California’s chief justice says fed agents are “stalking” local courthouses
March 16, 2017
• Protests in letter to U.S. Attorney General
• “Courthouses should not be used as bait”
Federal immigration agents appear to be stalking undocumented immigrants in California’s courthouses to make arrests -- and that should stop, says California Supreme Court Chief Justice Tani Cantil-Sakauye.
“As Chief Justice of California responsible for the safe and fair delivery of justice in our state, I am deeply concerned,” she writes in a letter to U.S. Attorney General Jefferson Beauregard Sessions III and Homeland Security Secretary John Kelly.

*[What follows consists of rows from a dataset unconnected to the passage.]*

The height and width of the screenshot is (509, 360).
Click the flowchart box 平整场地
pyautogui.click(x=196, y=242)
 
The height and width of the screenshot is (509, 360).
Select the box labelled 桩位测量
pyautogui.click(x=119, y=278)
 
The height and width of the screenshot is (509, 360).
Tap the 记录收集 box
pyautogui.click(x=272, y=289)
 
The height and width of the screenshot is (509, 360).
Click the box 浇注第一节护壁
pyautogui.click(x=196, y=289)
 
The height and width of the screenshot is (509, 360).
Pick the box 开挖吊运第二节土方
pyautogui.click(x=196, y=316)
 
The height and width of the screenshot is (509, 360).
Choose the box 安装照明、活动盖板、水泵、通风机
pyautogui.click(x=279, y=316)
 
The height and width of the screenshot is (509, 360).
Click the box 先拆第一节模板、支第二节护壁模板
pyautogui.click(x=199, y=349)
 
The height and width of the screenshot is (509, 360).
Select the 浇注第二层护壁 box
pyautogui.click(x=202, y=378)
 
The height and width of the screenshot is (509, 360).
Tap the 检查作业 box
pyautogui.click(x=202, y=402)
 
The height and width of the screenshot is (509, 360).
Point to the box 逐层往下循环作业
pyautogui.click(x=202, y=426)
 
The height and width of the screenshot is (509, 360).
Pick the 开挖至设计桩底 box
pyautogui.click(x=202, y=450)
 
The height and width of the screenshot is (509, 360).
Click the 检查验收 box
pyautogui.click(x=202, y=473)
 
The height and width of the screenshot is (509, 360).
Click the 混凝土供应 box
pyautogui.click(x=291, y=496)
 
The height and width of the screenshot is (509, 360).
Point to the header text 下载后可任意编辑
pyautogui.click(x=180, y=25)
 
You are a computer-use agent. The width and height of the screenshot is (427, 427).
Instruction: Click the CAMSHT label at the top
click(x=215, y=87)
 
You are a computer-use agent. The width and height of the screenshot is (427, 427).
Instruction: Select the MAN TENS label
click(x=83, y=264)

“Courthouses should not be used as bait in the necessary enforcement of our country’s immigration laws,” she writes.
“But enforcement policies that include stalking courthouses and arresting undocumented immigrants, the vast majority of whom pose no risk to public safety, are neither safe nor fair. They not only compromise our core value of fairness but they undermine the judiciary’s ability to provide equal access to justice. I respectfully request that you refrain from this sort of enforcement in California's courthouses,” says California’s top jurist.
While the letter does not provide details where the “stalking” might be happening, the Los Angeles Times has reported that there have been complaints from both judges and lawyers of immigration agents posted near courts in Southern California.